Властитель остановился перед последним гвардейцем в шеренге.
– Хорошо служишь, солдат.
– Благодарю, мой господин.
– О том, что здесь случилось, не думай. А кто хорошо служит мне, будет вознагражден. А кто плохо… Почему бы тебе и твоему соседу не съездить и не привезти сюда своего незадачливого товарища?
Повинуясь движению его руки, два всадника развернули коней и галопом помчались к воротам крепости. Перегриф был озадачен.
– Господин, разве он не умер?
– Разумеется, нет. Какого же ты мнения обо мне, Перегриф! Солдат понес наказание, и, несомненно, будет исключен из гвардии. Но я никогда не предам смерти человека, которому по природе своей не дано соответствовать нужным требованиям.
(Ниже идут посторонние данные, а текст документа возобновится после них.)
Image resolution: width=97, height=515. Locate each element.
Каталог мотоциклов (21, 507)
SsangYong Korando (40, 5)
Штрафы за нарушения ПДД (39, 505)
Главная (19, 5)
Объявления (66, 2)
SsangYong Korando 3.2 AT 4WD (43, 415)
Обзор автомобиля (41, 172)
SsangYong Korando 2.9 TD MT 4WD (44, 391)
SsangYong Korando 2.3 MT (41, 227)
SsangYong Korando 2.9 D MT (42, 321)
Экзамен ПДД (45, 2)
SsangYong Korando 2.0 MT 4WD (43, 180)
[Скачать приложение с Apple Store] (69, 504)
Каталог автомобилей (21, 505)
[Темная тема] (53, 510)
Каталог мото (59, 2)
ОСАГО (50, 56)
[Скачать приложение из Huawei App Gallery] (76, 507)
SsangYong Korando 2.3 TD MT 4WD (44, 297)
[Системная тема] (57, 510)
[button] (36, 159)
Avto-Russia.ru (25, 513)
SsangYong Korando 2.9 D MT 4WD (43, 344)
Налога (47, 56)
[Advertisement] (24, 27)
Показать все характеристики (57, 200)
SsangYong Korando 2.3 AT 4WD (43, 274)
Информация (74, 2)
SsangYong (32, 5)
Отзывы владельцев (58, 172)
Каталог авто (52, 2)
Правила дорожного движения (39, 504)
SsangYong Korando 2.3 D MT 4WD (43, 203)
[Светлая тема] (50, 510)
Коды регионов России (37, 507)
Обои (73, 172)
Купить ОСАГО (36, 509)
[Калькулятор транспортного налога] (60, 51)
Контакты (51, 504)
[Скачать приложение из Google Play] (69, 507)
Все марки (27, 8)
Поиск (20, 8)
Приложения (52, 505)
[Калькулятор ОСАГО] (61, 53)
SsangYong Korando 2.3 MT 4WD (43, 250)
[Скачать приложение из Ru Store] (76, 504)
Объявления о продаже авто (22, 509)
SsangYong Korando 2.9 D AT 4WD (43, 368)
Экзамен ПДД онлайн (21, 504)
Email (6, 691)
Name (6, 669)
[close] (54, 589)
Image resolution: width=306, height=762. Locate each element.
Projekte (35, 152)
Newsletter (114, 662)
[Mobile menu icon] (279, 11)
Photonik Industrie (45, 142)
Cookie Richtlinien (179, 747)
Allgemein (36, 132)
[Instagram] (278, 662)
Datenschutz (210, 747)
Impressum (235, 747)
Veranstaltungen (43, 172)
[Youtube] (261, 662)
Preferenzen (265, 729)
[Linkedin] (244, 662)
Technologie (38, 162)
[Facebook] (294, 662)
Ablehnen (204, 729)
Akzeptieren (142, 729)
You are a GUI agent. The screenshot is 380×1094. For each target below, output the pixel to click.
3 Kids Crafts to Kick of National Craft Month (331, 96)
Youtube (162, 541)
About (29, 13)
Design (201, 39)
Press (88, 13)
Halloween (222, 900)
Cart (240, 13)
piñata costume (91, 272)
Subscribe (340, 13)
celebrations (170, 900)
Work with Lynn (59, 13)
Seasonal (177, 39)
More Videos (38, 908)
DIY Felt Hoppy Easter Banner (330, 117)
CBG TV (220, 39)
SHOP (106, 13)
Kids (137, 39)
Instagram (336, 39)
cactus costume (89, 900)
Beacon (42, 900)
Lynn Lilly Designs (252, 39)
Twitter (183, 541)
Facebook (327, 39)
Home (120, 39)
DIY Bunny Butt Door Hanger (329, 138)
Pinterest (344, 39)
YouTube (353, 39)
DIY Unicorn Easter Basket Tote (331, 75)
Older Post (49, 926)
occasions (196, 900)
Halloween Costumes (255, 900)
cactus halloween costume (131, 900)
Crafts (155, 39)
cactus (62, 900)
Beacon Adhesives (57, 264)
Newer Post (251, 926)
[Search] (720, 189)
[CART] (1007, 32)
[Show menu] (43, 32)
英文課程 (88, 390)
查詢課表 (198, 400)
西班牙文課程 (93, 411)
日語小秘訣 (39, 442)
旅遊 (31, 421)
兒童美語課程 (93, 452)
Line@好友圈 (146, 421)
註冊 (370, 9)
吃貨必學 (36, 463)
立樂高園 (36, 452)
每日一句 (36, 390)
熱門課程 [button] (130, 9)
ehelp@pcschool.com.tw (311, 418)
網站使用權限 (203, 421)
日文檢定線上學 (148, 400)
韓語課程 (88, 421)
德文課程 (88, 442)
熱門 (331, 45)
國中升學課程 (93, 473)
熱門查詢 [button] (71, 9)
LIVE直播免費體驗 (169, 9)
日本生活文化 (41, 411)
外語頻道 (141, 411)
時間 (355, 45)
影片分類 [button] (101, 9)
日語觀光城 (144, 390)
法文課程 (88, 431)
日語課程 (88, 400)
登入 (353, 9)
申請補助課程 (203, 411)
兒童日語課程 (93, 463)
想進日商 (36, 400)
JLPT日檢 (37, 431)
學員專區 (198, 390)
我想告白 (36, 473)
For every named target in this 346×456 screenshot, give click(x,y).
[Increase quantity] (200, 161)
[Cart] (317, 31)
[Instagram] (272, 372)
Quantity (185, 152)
Кроме того, у него жена и ребенок. Они не совершили ничего дурного, и я не вправе лишать их его. Правда, вид у него теперь не совсем привлекательный, но ничего не поделаешь.
Химнет вышел на середину плаца, встал перед шеренгами и некоторое время молча разглядывал солдат сквозь прорезь в шлеме. Потом он провозгласил:
– Все ваши соотечественники, весь Эль-Ларимар верят в вас! Я горжусь вами, и когда наступит день испытаний, без страха доверю вам свою жизнь. Я думаю, это высшая честь! Поздравляю вас!..
Он отсалютовал рукой в железной перчатке.
Гвардейцы дружно вскинули копья, и смотр был окончен.
Когда Химнет с генералом, сопровождаемые безмолвными эромакади, поднимались в замок, в крепость вернулись солдаты, которых властитель послал за виновным. Они вели в поводу коня; через седло было переброшено безвольное тело. Руки и ноги несчастного подергивались, и казалось, что его члены больше не соединены между собой. Наказанный уже не кричал, а только жалобно всхлипывал. И эти всхлипы повергали в ужас тех, кто их слышал.